*EXERCISE GOAL*: Extract the lines up to and including the one that contains "Task: Sort table by the # rank column", starting with the first line of the entries below, and omit the pictures.

*RECORD EXTRACTS*:
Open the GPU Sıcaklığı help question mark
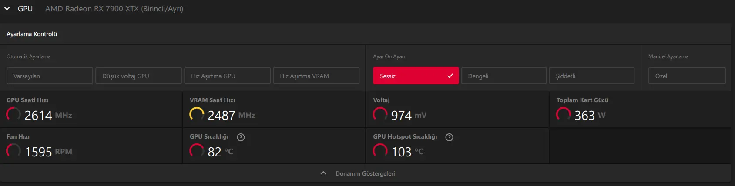Viewport: 735px width, 186px height. [x=241, y=137]
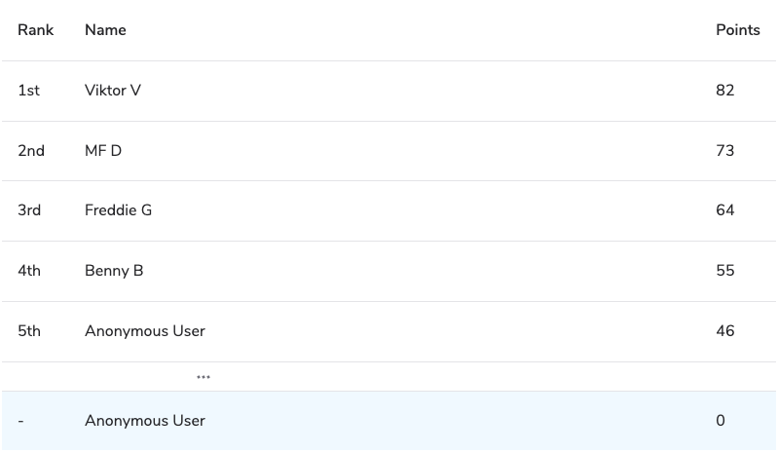The image size is (778, 453).
Task: Click the 64 points value
Action: [x=724, y=210]
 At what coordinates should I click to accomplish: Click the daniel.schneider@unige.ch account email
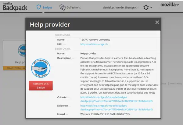click(120, 7)
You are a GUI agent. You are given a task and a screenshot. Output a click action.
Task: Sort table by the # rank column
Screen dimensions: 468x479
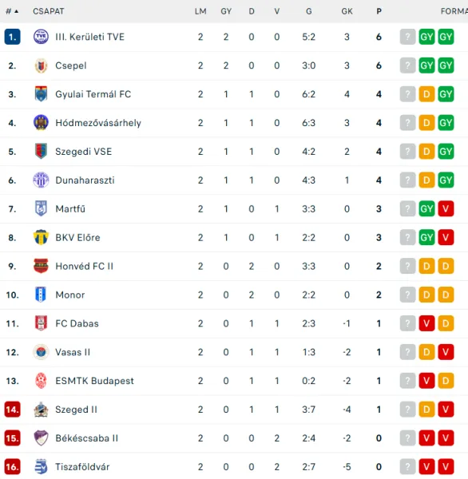(x=12, y=11)
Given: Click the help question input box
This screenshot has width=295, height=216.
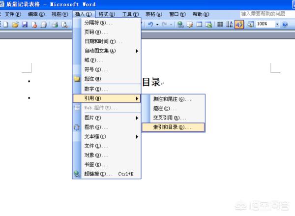Looking at the screenshot, I should 267,14.

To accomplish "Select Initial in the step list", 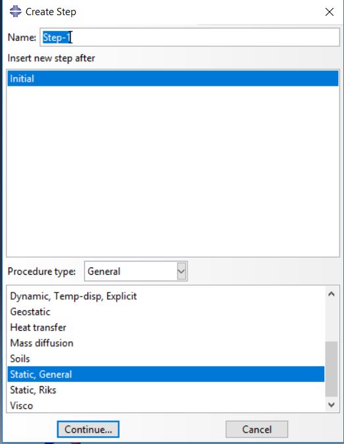I will pos(173,78).
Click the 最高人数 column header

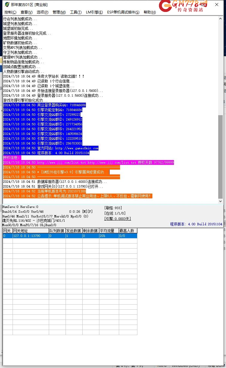[128, 231]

*EXERCISE RESPONSE*:
Open the GPU Sıcaklığı help question mark
Viewport: 735px width, 186px height. [x=241, y=137]
The image size is (778, 453).
Task: Click the 64 points value
Action: [x=724, y=210]
 At what coordinates should I click to accomplish: Click the daniel.schneider@unige.ch account email
click(120, 7)
You are a GUI agent. You are given a task and a screenshot. Output a click action.
Task: Sort table by the # rank column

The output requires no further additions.